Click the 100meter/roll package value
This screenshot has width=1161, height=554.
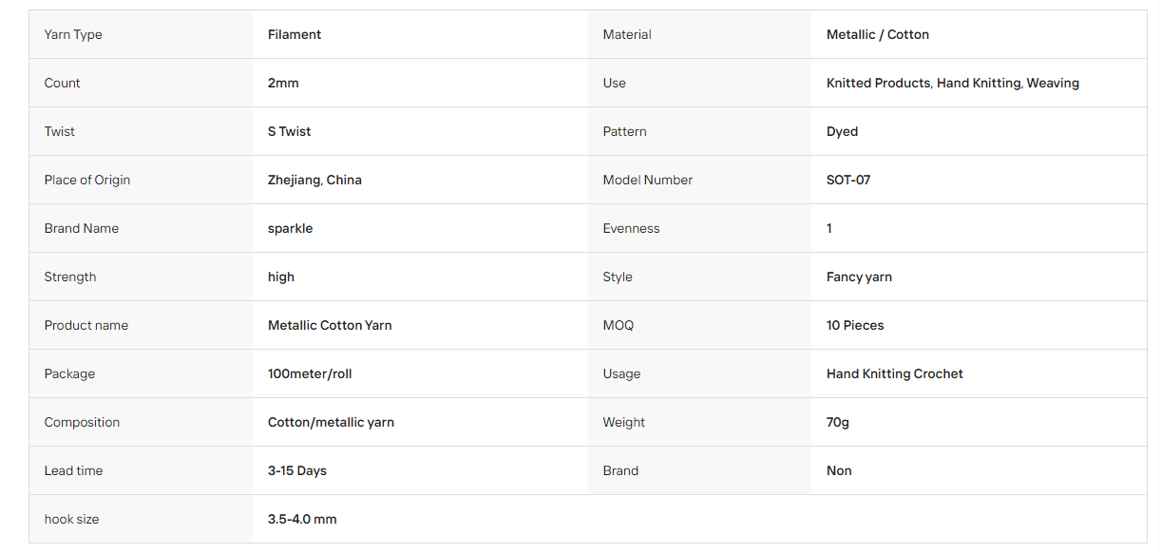click(310, 373)
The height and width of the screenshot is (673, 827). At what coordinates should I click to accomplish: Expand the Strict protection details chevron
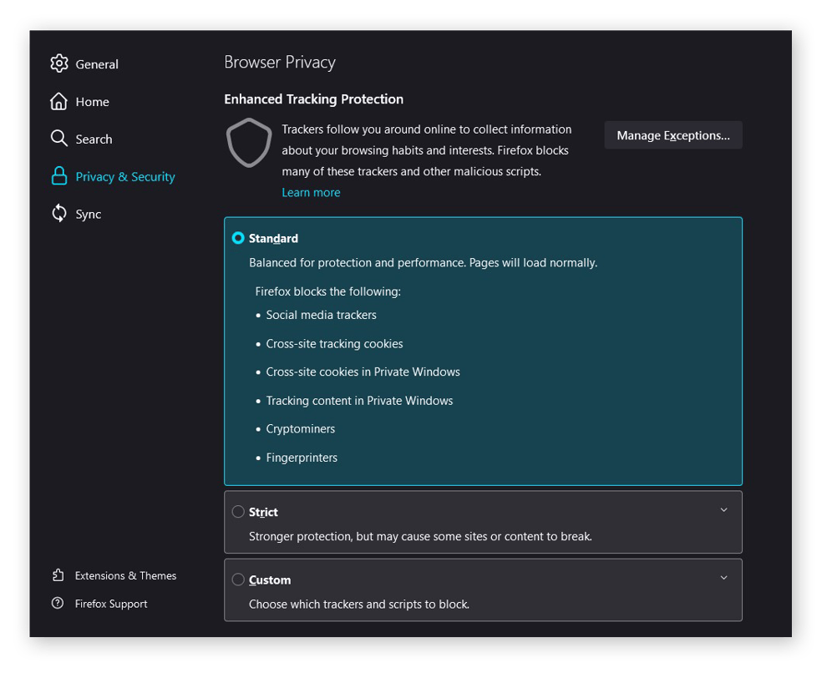point(723,509)
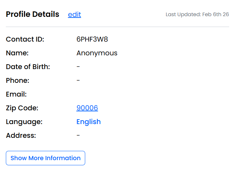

Task: Each record above must be retyped exactly, minus its pictures.

Response area:
Click the 100meter/roll package value
This screenshot has width=1161, height=554.
click(310, 373)
The height and width of the screenshot is (673, 827). At what coordinates should I click to accomplish: Expand the Strict protection details chevron
point(723,509)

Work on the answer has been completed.